Tak hanya itu, Majelis Hakim PTTUN juga menyatakan Surat Keputusan (SK) pemecatan yang dikeluarkan Kemenkeu dan BPASN batal.

"Menyatakan batal surat Kemenkeu dan BPASN dan memerintahkan Kemenkeu dan BPASN untuk mencabut surat keputusan tersebut," kata kuasa hukum DH dari LBH Jakarta, Charlie Albahiji.

Sebagai informasi, sidang gugatan DH melawan Kemenkeu dan BPASN digelar secara terbuka. Namun, Majelis Hakim PTTUN tidak mengizinkan awak media untuk meliput.

Lebih lanjut, kata Charlie, Majelis Hakim PTTUN memerintahkan Kemenkeu dan BPASN merehabilitasi hak penggugat sebagai ASN di lingkungan Kemenkeu.

Hal ini dilakukan setelah dokter penguji kesehatan PNS menyatakan DH sudah bisa kembali bekerja di Kemenkeu.

"Setelah keputusan dari dokter, maka Kemenkeu wajib mempekerjakan DH mengembalikannya ke posisi di lingkungan kerja sebagai ASN," jelas Charlie.

Menurut Charlie, putusan ini menjadi kemenangan bagi DH dan penyandang disabilitas pada umumnya, khususnya terkait hak-hak mereka yang dijamin Undang-Undang Perlindungan Disabilitas.

"Jadi secara umum sih ini kemenangan buat DH dan lebih jauh lagi kemenangan buat para penyandang disabilitas," kata Charlie.

Sebelumnya, DH dipecat dari Kemenkeu karena dianggap melanggar absensi.
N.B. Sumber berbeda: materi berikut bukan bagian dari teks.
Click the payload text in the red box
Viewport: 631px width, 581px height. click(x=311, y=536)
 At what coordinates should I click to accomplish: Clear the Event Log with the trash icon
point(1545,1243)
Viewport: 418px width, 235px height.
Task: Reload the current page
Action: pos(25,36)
Padahal, DH tidak masuk karena gangguan mental yang dialaminya.

DH didiagnosis menderita skizofrenia paranoid. Dia sempat pergi ke Sumatera atas tugas dari `tim` (tidak nyata) dan putus kontak dengan keluarganya.

Beberapa waktu kemudian, Kemenkeu menerbitkan SK pemberhentian DH karena masalah absensi.

Gangguan yang DH derita bertambah parah sebelum akhirnya keluarganya membawa dia untuk berobat dan didampingi psikiater.

Setelah keadaan membaik, DH melaporkan kondisinya ke Kemenkeu. Namun, dia justru diminta mengajukan banding ke BPASN.

Dia juga diminta mengembalikan uang ratusan juta rupiah karena dinilai melanggar perjanjian ikatan dinas saat mendapatkan beasiswa dari Pemerintah Australia.

DH pun kemudian mengajukan banding ke BPASN dan meminta pertimbangan khusus karena telat menggugat.

Namun, BPASN menolak dengan alasan waktu banding sudah lewat dari 14 hari kerja sejak SK pemecatan itu dikirimkan ke keluarganya.